*TASK GOAL*
Retype the data that follows line by line, exactly, and leave its pictures out.

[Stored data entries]
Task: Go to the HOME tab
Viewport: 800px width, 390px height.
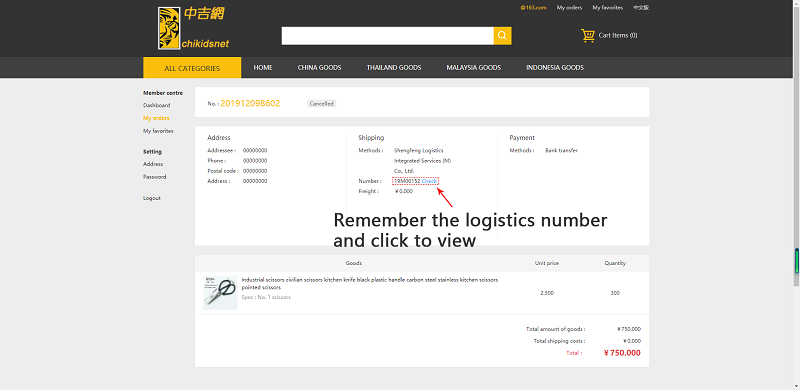Action: point(263,67)
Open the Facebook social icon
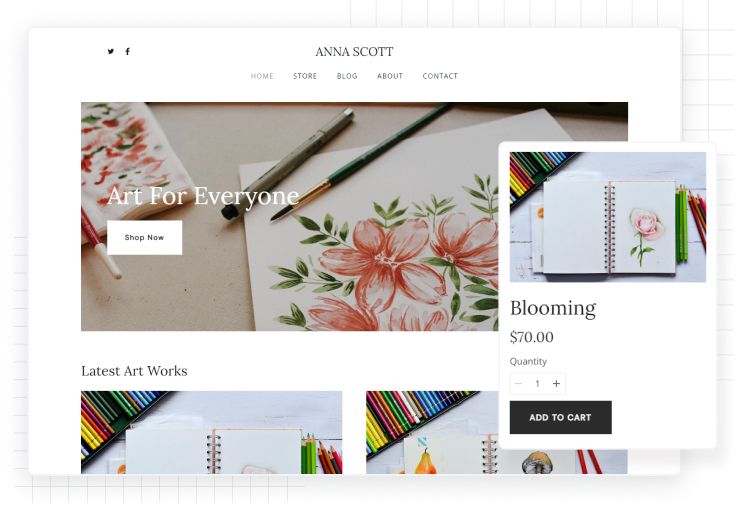The width and height of the screenshot is (738, 509). [x=128, y=51]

*WRITTEN SOLUTION*
Task: Go to the HOME tab
Viewport: 800px width, 390px height.
Action: point(263,67)
Open the Facebook social icon
The width and height of the screenshot is (738, 509). [x=128, y=51]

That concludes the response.